This article first appeared on the Corcentric website.
What used to be two separate silos (AP and procurement) is now an end-to-end continuum. An IOFM white paper explores this ongoing change.
Every department in every business today needs to prove its value to the enterprise. Simply performing a function is no longer enough, especially when it comes to the finance functions of accounts payable and its interaction with procurement. These departments both need to become strategic players, providing the means for company growth and profitability.
The APP2P Network of the Institute of Finance & Management (IOFM) recently published a white paper “The State of Procure-to-Pay in 2016,” that illustrates how the role of procure-to-pay has changed, due in part to globalization, advances in technology, and a growing focus on financial visibility and reporting. The paper, sponsored by Corcentric, identifies the five major trends in procure-to-pay.
- Migration to the cloud – One of the main concerns of companies looking to automate their AP departments was cost and time concerns.

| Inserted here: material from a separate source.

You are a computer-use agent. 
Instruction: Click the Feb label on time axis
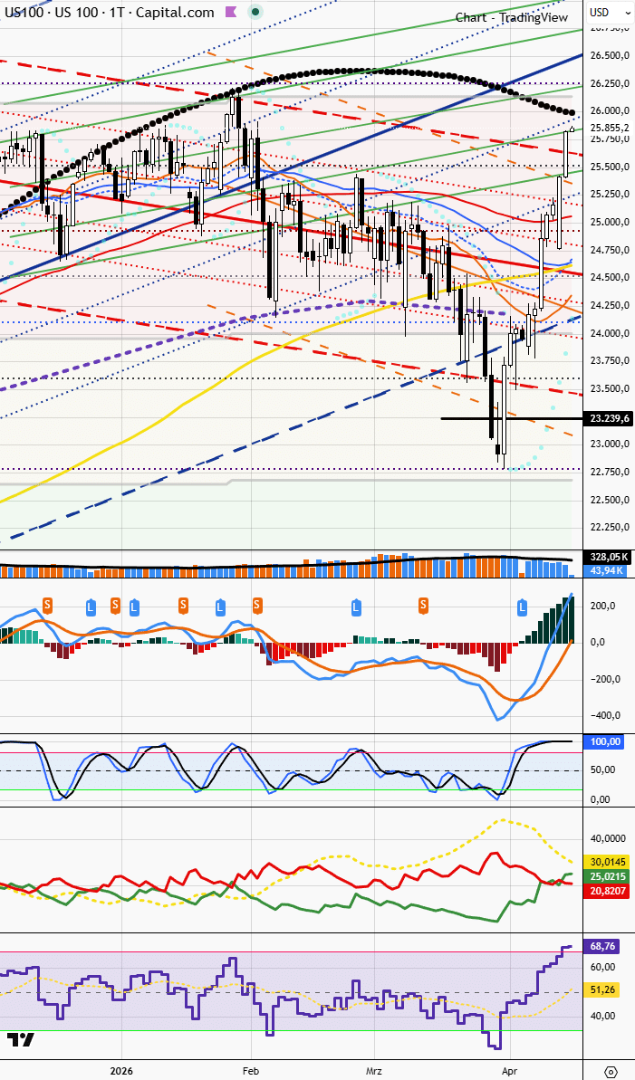(x=251, y=1071)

But the growth of Software-as-a-Service (SaaS) providers has made that concern all but disappear. Today’s cloud-based solutions need no upfront investment in hardware and software and require minimal involvement on the part of IT. Both customers and vendors benefit from this technology as many solutions include portals that give both buyers and sellers 24/7 visibility into their invoicing and payment status.

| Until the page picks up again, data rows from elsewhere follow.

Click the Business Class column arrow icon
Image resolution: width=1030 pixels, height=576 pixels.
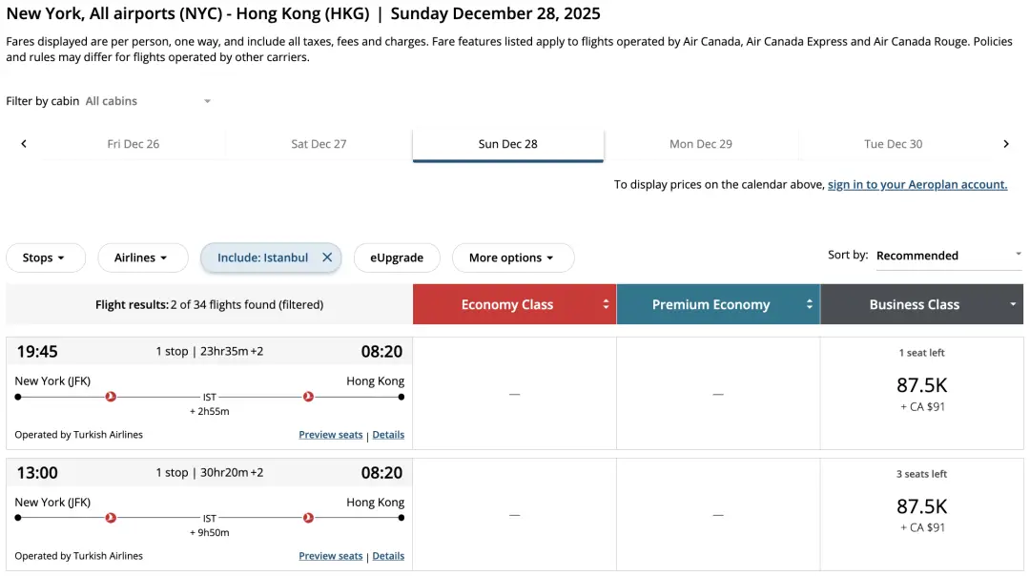pos(1014,304)
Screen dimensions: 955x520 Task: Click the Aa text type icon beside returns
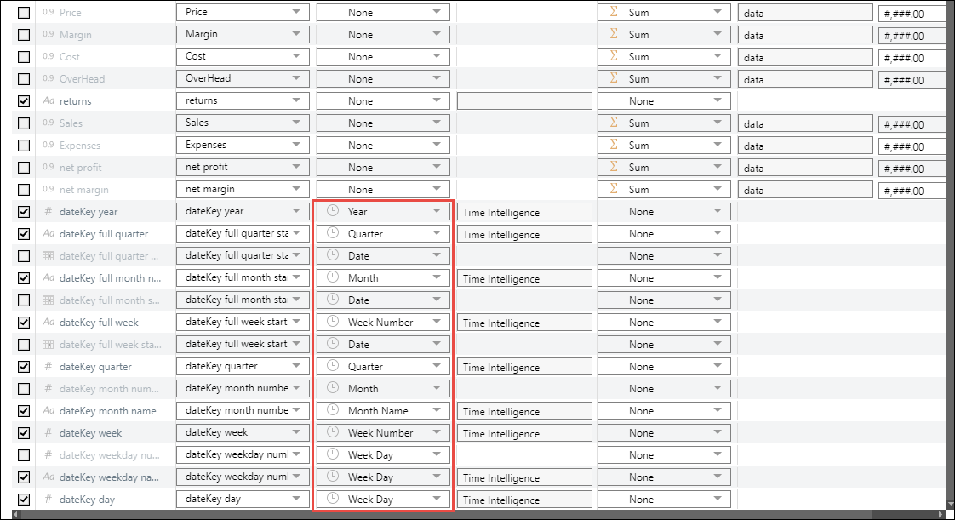[x=49, y=101]
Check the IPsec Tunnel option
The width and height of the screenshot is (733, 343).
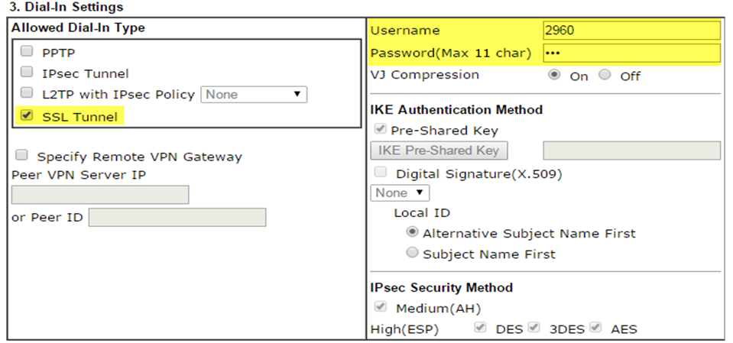coord(28,73)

- Move to mobile devices to approve invoices. – The growth in PCs and laptops has been bypassed significantly by the growth in smartphones and tablets. As people depend more on these devices, they’ll need to be able to perform their job functions on those same devices. That includes invoice approval. According to the white paper, 37 percent of businesses expect to use a smartphone or tablet to capture supplier invoices within the next two years.

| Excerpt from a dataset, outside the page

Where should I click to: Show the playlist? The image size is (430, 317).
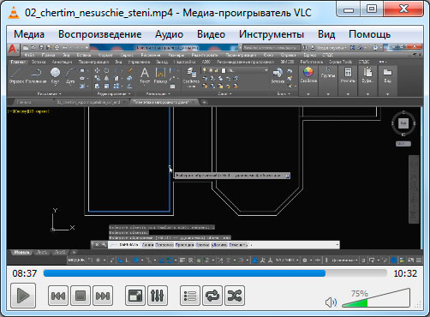tap(190, 296)
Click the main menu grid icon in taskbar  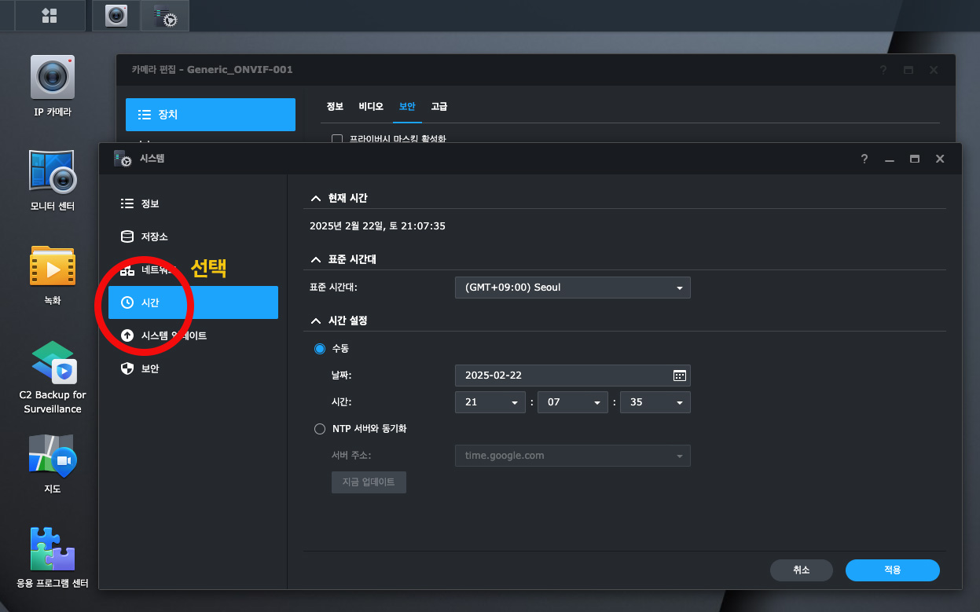[x=49, y=16]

- Growth in purchase of goods electronically – Automation speeds up every part of the procure-to-pay process; that’s why 82 percent of respondents to an Ardent Partners survey now use e-procurement solutions. Automation cuts in half the average time to place a purchase order and more than doubles the number of POs now processed by FTEs. This practice also guarantees price validation and contract compliance and the normalization of POs, ASNs, and invoices.
- E-invoicing is now mainstream – Companies and their suppliers are acknowledging the value of electronic invoicing. That’s why it ranks among the highest priorities, according to the IOFM 2015 Accounts Payable Technology Survey. By streamlining the workflow approval process, approval times can be cut by over half. The same holds true for the cost of processing an invoice; e-invoicing cuts costs by more than half.
- Increased focus on reporting and analytics – Those in the C-suite are ultimately held responsible for the up or down trajectory of a company. That’s why an increasing number of those executives are now looking to analytics and reporting to give them more “precision and efficiency in working capital management, cash forecasting, period end close, and reconciliation and consolidation activity.” Automated procure-to-pay solutions include robust reporting and analytics for working capital management, regulatory compliance, auditing, and operational improvement.